Dr. Parmesan notes some steps conservationists can take to help birds access the resources they need and mitigate the negative consequences of climate change. One important step is the protection and extension of habitats to "recover the corridors between habitats that we've taken away to allow that movement of species through the landscape, which is what climate change is driving them to do." Another is landscape management: the provision of native plants, of vegetation and lakes that create a cooler habitat. "There are a lot of things that conservation biologists can do even if you can't do anything about the amount of CO2 going in the air," she says.

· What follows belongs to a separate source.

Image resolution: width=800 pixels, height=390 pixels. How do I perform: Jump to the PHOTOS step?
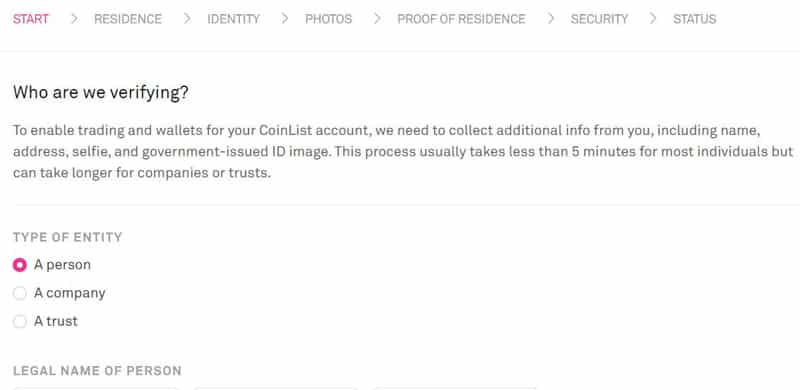329,19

Texas has witnessed some successful conservation programs, most notably championing the striking, formerly endangered brown pelican. In 1973 a census tabulated a paltry 12 breeding birds. That number has since risen to about 12,000, though undoubtedly Harvey has dented their population numbers. This resurgence is largely due to a concerted effort from Audubon Texas' Coastal Conservation program, who organize along some 600 miles of Gulf coastline.

Conservation efforts in Texas can be difficult, with the vast majority of the massive state – about 95% – privately owned. Shifts in population demographics and the parsing of private land into smaller pieces exacerbate the ability to effectively organize. Wildlife management associations are a type of co-op that allow landowners to come together and address habitat management, but they depend on a similarly minded effort from all participants. It may perhaps be easier to focus on maintaining the status of protected land and working within those habitats to make them as amenable as possible to the birds who populate the area, be they longtime residents and migrants or species newly expanded into the area.

Such efforts are going to become increasingly necessary as threats to wildlife arise from many directions and in increased severity. There are the more subtle disruptions of natural rhythms that limit their resources. There are also the catastrophic storms and events that do violent, immediate damage to populations. Loss of habitat like prairieland and nesting islands has been observed to dent population tallies. The rare golden-cheeked warbler depends heavily on the availability of the juniper trees in which they nest, and the loss of these trees has negatively affected their population numbers. Seasons of drought and destructive fires, not uncommon in Texas and both exacerbated by climate change, mean a loss of habitat and wildlife.

Ecologists fastidiously analyze citizen science-provided data to track and tally bird populations and examine the ways they respond to all of these threats. This research shows marked trends in behavioral responses. It also points to anthropogenic climate change as the impetus for these trends, leaving the concerned and conservation-minded wondering, beyond birds, how people will adjust their behavior in response to climate change.


This story has been updated to accurately reflect the flight paths of golden-cheeked warblers.